(Records from a data source)

....

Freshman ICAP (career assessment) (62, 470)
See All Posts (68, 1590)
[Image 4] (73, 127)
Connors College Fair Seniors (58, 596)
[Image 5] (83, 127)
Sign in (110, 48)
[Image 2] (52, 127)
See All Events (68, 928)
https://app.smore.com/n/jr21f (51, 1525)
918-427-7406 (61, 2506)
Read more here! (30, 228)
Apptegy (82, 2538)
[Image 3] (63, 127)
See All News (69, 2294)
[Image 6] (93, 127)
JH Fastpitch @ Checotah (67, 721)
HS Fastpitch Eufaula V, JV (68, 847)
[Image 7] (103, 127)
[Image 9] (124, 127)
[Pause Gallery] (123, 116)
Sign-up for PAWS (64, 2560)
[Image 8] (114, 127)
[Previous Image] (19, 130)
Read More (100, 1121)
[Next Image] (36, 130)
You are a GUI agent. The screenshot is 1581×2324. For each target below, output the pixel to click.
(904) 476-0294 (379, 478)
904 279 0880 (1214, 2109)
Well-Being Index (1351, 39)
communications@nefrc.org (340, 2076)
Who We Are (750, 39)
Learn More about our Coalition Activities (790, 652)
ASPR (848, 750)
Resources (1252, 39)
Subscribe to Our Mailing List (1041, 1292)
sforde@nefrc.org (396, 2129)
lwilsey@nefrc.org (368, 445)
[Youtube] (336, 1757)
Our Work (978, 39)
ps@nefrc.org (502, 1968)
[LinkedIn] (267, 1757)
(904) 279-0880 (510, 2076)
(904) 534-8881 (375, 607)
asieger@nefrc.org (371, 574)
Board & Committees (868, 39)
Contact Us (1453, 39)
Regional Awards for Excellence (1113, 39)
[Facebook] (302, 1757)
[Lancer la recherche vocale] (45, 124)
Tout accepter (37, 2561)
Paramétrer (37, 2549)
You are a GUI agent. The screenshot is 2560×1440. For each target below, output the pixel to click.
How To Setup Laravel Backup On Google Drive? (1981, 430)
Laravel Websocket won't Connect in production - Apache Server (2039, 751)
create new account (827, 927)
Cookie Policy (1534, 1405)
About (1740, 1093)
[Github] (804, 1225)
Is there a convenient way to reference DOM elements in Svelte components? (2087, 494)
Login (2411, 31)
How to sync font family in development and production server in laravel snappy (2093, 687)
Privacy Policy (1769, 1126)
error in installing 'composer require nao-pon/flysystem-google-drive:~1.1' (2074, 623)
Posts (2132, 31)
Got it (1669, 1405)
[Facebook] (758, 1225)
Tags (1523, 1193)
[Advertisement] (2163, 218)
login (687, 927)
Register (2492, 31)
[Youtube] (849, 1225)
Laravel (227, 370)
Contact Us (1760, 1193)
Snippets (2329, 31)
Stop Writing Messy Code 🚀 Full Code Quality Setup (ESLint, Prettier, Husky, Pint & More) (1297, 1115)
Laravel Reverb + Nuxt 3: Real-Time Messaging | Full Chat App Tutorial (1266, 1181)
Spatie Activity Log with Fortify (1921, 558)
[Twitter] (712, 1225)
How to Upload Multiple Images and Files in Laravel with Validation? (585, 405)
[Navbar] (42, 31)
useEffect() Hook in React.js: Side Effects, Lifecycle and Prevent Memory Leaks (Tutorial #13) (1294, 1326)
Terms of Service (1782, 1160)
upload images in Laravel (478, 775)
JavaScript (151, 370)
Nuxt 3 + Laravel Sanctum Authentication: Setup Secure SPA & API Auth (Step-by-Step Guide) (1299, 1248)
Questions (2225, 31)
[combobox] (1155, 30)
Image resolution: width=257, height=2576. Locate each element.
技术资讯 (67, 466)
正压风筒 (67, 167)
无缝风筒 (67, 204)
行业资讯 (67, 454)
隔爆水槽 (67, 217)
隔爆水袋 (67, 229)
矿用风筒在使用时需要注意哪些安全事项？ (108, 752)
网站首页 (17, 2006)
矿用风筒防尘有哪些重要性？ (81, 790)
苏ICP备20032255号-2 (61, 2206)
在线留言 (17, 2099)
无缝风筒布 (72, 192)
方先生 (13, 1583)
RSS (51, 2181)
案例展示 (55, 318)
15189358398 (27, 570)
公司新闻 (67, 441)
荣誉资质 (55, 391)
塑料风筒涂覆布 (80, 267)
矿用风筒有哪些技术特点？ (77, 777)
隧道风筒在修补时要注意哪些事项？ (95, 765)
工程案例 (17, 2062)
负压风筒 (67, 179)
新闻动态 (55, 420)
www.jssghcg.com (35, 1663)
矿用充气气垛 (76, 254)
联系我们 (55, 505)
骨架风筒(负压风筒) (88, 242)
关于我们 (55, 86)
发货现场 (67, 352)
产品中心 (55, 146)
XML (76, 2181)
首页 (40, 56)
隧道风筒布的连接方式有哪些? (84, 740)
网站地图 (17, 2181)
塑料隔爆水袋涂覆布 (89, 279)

....

#### Exercise
Copy out the records once more, with nothing altered.

#### Response
Freshman ICAP (career assessment) (62, 470)
See All Posts (68, 1590)
[Image 4] (73, 127)
Connors College Fair Seniors (58, 596)
[Image 5] (83, 127)
Sign in (110, 48)
[Image 2] (52, 127)
See All Events (68, 928)
https://app.smore.com/n/jr21f (51, 1525)
918-427-7406 (61, 2506)
Read more here! (30, 228)
Apptegy (82, 2538)
[Image 3] (63, 127)
See All News (69, 2294)
[Image 6] (93, 127)
JH Fastpitch @ Checotah (67, 721)
HS Fastpitch Eufaula V, JV (68, 847)
[Image 7] (103, 127)
[Image 9] (124, 127)
[Pause Gallery] (123, 116)
Sign-up for PAWS (64, 2560)
[Image 8] (114, 127)
[Previous Image] (19, 130)
Read More (100, 1121)
[Next Image] (36, 130)
You are a GUI agent. The screenshot is 1581×2324. For each target below, output the pixel to click.
(904) 476-0294 (379, 478)
904 279 0880 (1214, 2109)
Well-Being Index (1351, 39)
communications@nefrc.org (340, 2076)
Who We Are (750, 39)
Learn More about our Coalition Activities (790, 652)
ASPR (848, 750)
Resources (1252, 39)
Subscribe to Our Mailing List (1041, 1292)
sforde@nefrc.org (396, 2129)
lwilsey@nefrc.org (368, 445)
[Youtube] (336, 1757)
Our Work (978, 39)
ps@nefrc.org (502, 1968)
[LinkedIn] (267, 1757)
(904) 279-0880 (510, 2076)
(904) 534-8881 (375, 607)
asieger@nefrc.org (371, 574)
Board & Committees (868, 39)
Contact Us (1453, 39)
Regional Awards for Excellence (1113, 39)
[Facebook] (302, 1757)
[Lancer la recherche vocale] (45, 124)
Tout accepter (37, 2561)
Paramétrer (37, 2549)
You are a GUI agent. The screenshot is 2560×1440. For each target below, output the pixel to click.
How To Setup Laravel Backup On Google Drive? (1981, 430)
Laravel Websocket won't Connect in production - Apache Server (2039, 751)
create new account (827, 927)
Cookie Policy (1534, 1405)
About (1740, 1093)
[Github] (804, 1225)
Is there a convenient way to reference DOM elements in Svelte components? (2087, 494)
Login (2411, 31)
How to sync font family in development and production server in laravel snappy (2093, 687)
Privacy Policy (1769, 1126)
error in installing 'composer require nao-pon/flysystem-google-drive:~1.1' (2074, 623)
Posts (2132, 31)
Got it (1669, 1405)
[Facebook] (758, 1225)
Tags (1523, 1193)
[Advertisement] (2163, 218)
login (687, 927)
Register (2492, 31)
[Youtube] (849, 1225)
Laravel (227, 370)
Contact Us (1760, 1193)
Snippets (2329, 31)
Stop Writing Messy Code 🚀 Full Code Quality Setup (ESLint, Prettier, Husky, Pint & More) (1297, 1115)
Laravel Reverb + Nuxt 3: Real-Time Messaging | Full Chat App Tutorial (1266, 1181)
Spatie Activity Log with Fortify (1921, 558)
[Twitter] (712, 1225)
How to Upload Multiple Images and Files in Laravel with Validation? (585, 405)
[Navbar] (42, 31)
useEffect() Hook in React.js: Side Effects, Lifecycle and Prevent Memory Leaks (Tutorial #13) (1294, 1326)
Terms of Service (1782, 1160)
upload images in Laravel (478, 775)
JavaScript (151, 370)
Nuxt 3 + Laravel Sanctum Authentication: Setup Secure SPA & API Auth (Step-by-Step Guide) (1299, 1248)
Questions (2225, 31)
[combobox] (1155, 30)
Image resolution: width=257, height=2576. Locate each element.
技术资讯 (67, 466)
正压风筒 (67, 167)
无缝风筒 (67, 204)
行业资讯 (67, 454)
隔爆水槽 (67, 217)
隔爆水袋 (67, 229)
矿用风筒在使用时需要注意哪些安全事项？ (108, 752)
网站首页 (17, 2006)
矿用风筒防尘有哪些重要性？ (81, 790)
苏ICP备20032255号-2 (61, 2206)
在线留言 (17, 2099)
无缝风筒布 (72, 192)
方先生 (13, 1583)
RSS (51, 2181)
案例展示 (55, 318)
15189358398 (27, 570)
公司新闻 (67, 441)
荣誉资质 (55, 391)
塑料风筒涂覆布 (80, 267)
矿用风筒有哪些技术特点？ (77, 777)
隧道风筒在修补时要注意哪些事项？ (95, 765)
工程案例 (17, 2062)
负压风筒 (67, 179)
新闻动态 (55, 420)
www.jssghcg.com (35, 1663)
矿用充气气垛 (76, 254)
联系我们 (55, 505)
骨架风筒(负压风筒) (88, 242)
关于我们 (55, 86)
发货现场 (67, 352)
产品中心 (55, 146)
XML (76, 2181)
首页 (40, 56)
隧道风筒布的连接方式有哪些? (84, 740)
网站地图 (17, 2181)
塑料隔爆水袋涂覆布 (89, 279)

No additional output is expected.